Sidwaya (S.) : Comment est née ta passion pour la danse contemporaine ?

Bienvenu Bazié (B.B) : Tout est est parti en 1993, lorsque j’ai été lauréat du concours inter-établissements de poème et récital organisé par le Directeur des arts et des métiers d’art (DAMA) à l’époque, Lamoussa Théodore Kafando. J’ai intégré les Bourgeons, son groupe artistique, où j’ai rencontré Auguste. Nous avons eu à évoluer à travers les danses traditionnelles du Burkina, le théâtre, les poèmes, les récitals, mais aussi la musique. C’est à partir de là que nous nous sommes intéressés à la danse et nous avons découvert la danse contemporaine. Nous suivions des stages à Ouagadougou. Les années 1999-2000, il y a eu la création du festival Dialogue de corps pendant lequel on pouvait rencontrer des chorégraphes internationaux qui vennaient animer des stages. C’était également des moments de rencontres où l’on pouvait se confronter à d’autres types de danse. C’est des moments qui ont nourri notre danse. En 2000, nous avons créé la compagnie Auguste Bienvenu qui, à l’époque, s’appelait Da. Nous avons fait le choix de se diriger vers la danse comptemporaine qui justement, est une forme d’expression avec beaucoup de liberté qui fait appel à d’autres types de danse.

(S.) : Malgré les efforts de promotion, la danse contemporaine n’est pas encore populaire au Burkina Faso. Regrettes-tu ton choix ?

(B.B) : Je ne regrette pas ce choix.
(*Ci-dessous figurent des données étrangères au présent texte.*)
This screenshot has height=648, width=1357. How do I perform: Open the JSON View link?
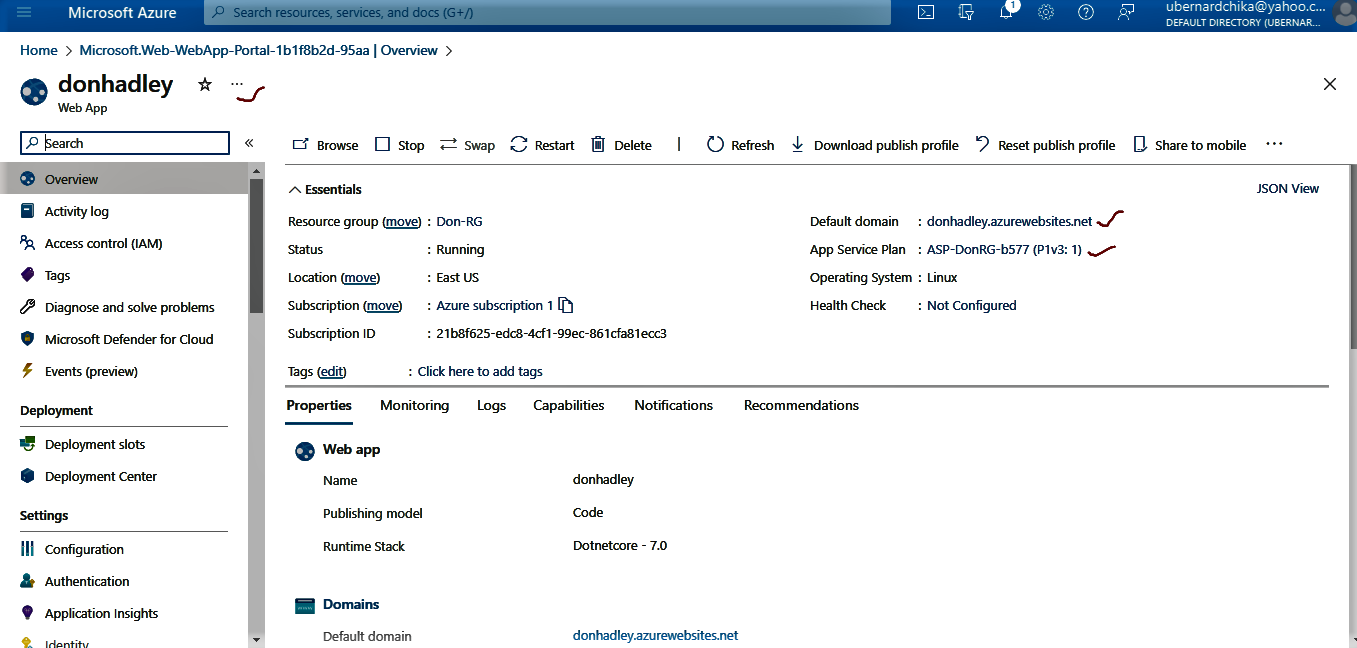[1287, 188]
Il ya une lutte à mener, un travail à faire sur le terrain. Nous avons besoin d’aide pour faire de la danse comptenporaine, un métier au Burkina. Nous avons besoin de l’appui de tout le monde, du pays, des autorités, des institutions pour accompagner cette forme de danse. Nous diffusons moins au pays et on se retrouve avec nos spectacles plus à l’extérieur. C’est à l’extérieur que nous sommes bien accueillis. Ce n’est pas intéressant.

(S.) : Comment expliques-tu le désintérêt des Burkinabè ?

(B.B) : Il y a beaucoup de personnes qui disent qu’elles ne la comprennent pas. Je pense qu’il y a plutôt un manque de curiosité parce que c’est facile de rester loin et de dire que je ne comprends pas quelque chose. Si on a cette curiosité, on peut aller voir des spectacles. Je pense que la danse contemporaine est victime de préjugés.

(S.) : Lesquels ?

(B.B) : Certains affirment que ce n’est pas un métier et ceux qui la pratiquent sont des personnes qui ne veulent pas travailler. D’autres disent que c’est un milieu rempli de pédés (homosexuels). Le milieu artistique est vu sous cet angle. C’est dommage que les créations des chorégraphes soient uniquement représentées ou reçues à l’extérieur. Ce serait bien qu’on arrive à la création d’un public. Les artistes seuls ne peuvent pas y arriver. Je prends par exemple la musique burkinabè qui n’était pas consommée, mais il y a eu une politique, une sensibilisation, de la politique autour de cette musique burkinabè. Nous avons aujourd’hui des résultats. Il y a une nécessité d’accompagner la danse contemporaine. C’est un secteur qui contribue à l’économie burkinabè. Un festival comme Dialogue de corps génère des fonds qui contribuent au progrès du Burkina Faso.

(S.) : D’aucuns trouvent que la danse contemporaine est trop abstraite

(B.B) : Je pense que l’abstraction s’étend même au niveau de nos cultures, de nos danses traditionnelles. Un pas gourounsi ou un pas bissa reste abstrait, c’est dire que l’émotion, l’improvisation sont à un moment donné, l’exécution du mouvement chorégraphique. Il ne faudrait pas que les gens se fassent une idée très vite de la danse contemporaine. C’est pourquoi, je dis que c’est important que les uns et les autres se déplacent pour venir voir ce que c’est qu’un spectacle. Ils ont l’habitude de voir des extraits à la télé ou juste entendre parler.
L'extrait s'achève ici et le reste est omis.